**Work instructions:** Make an exact copy of all the entries below, with the pictures left out.

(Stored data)
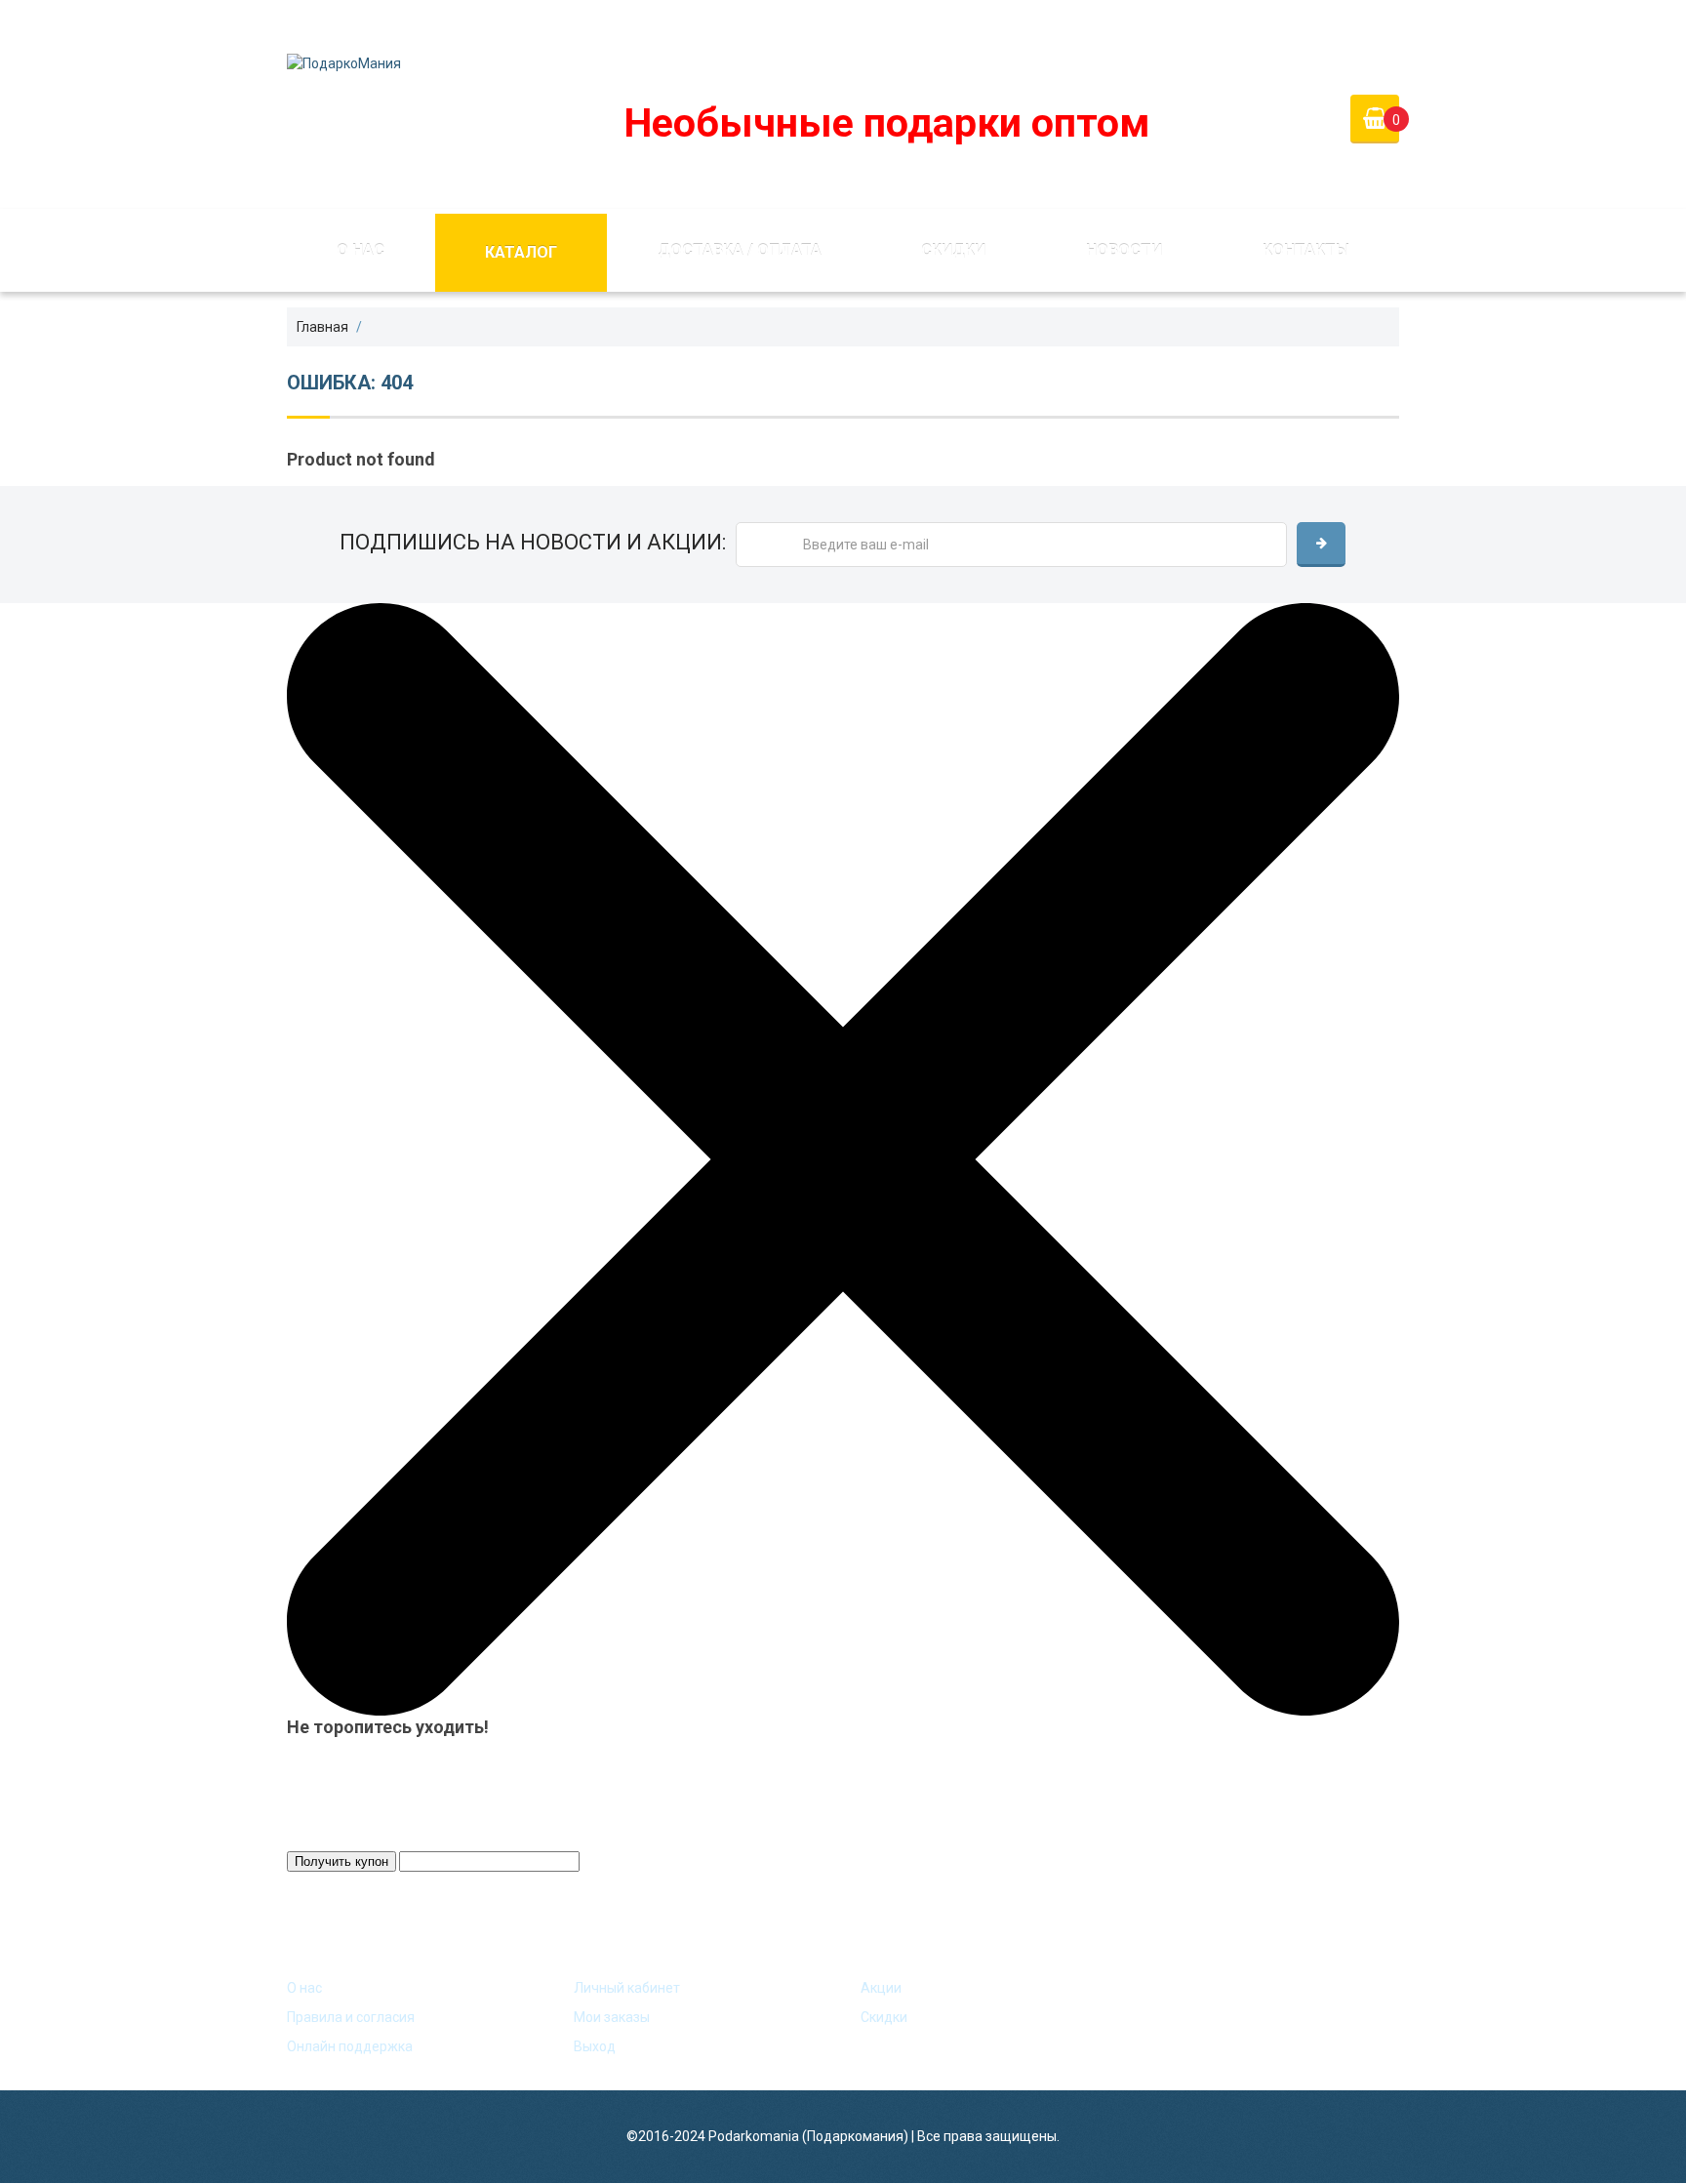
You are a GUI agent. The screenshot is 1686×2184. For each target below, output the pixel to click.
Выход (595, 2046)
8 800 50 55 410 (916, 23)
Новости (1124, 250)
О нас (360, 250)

**Exercise output:**
You are a GUI agent. The screenshot is 1686×2184. For each target below, output the pixel to click.
Выход (595, 2046)
8 800 50 55 410 (916, 23)
Новости (1124, 250)
О нас (360, 250)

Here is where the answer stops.